GIVEN TEXT
'''
The advanced statistics movement has made Iverson something of a whipping boy. Most of the ire for shooting lots of tough shots at a low True Shooting percentage has ironically been aimed at Kobe Bryant, who is a significantly better shooter, but Allen has taken his share of lumps too. Frankly, it’s a hard point to debate. Iverson is not a good shooter by NBA standards. He is a “volume scorer,” which has become a denigrating term over the years.

However, I think three crucial points fall in A.I.’s favor:

  1. Iverson’s super high usage kept the ball out of the hands of such scoring albatrosses as Eric Snow, George Lynch, and Theo Ratliff. Iverson was the only player on that 2001 76ers Finals team to play more than 1000 minutes and produce an offensive rating over 105. Some metrics like PER take usage into account and rate Iverson pretty highly. Others such as win share do not and rate him very low for his reputation. In any case it’s tough to deny that usage has its benefits even when the shooter is not the most efficient scorer.
'''
COLLECTED DATA
'''
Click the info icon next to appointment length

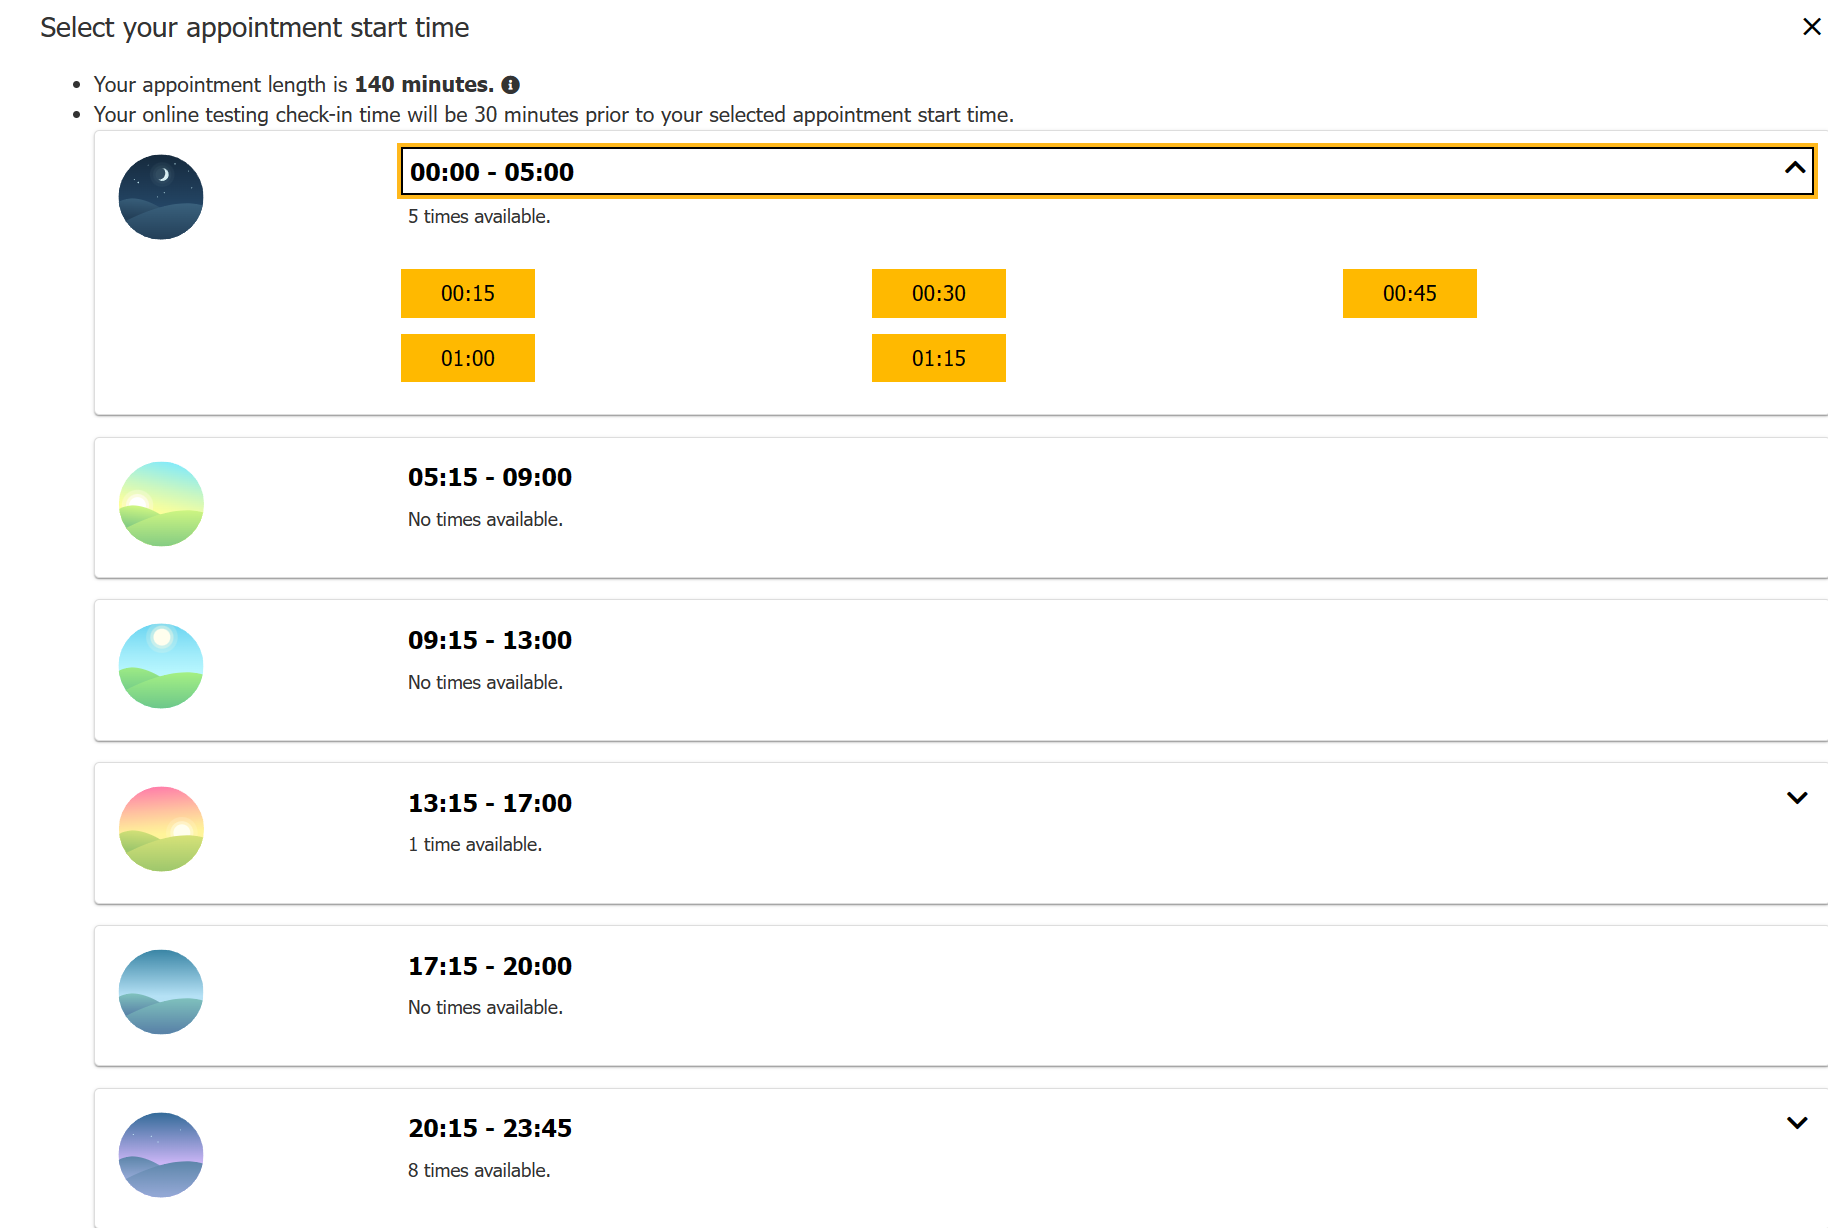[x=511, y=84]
'''
EXERCISE AIM
Other than Iverson himself, which players does the Iverson passage name?

FULL RESPONSE
Kobe Bryant, Eric Snow, George Lynch, Theo Ratliff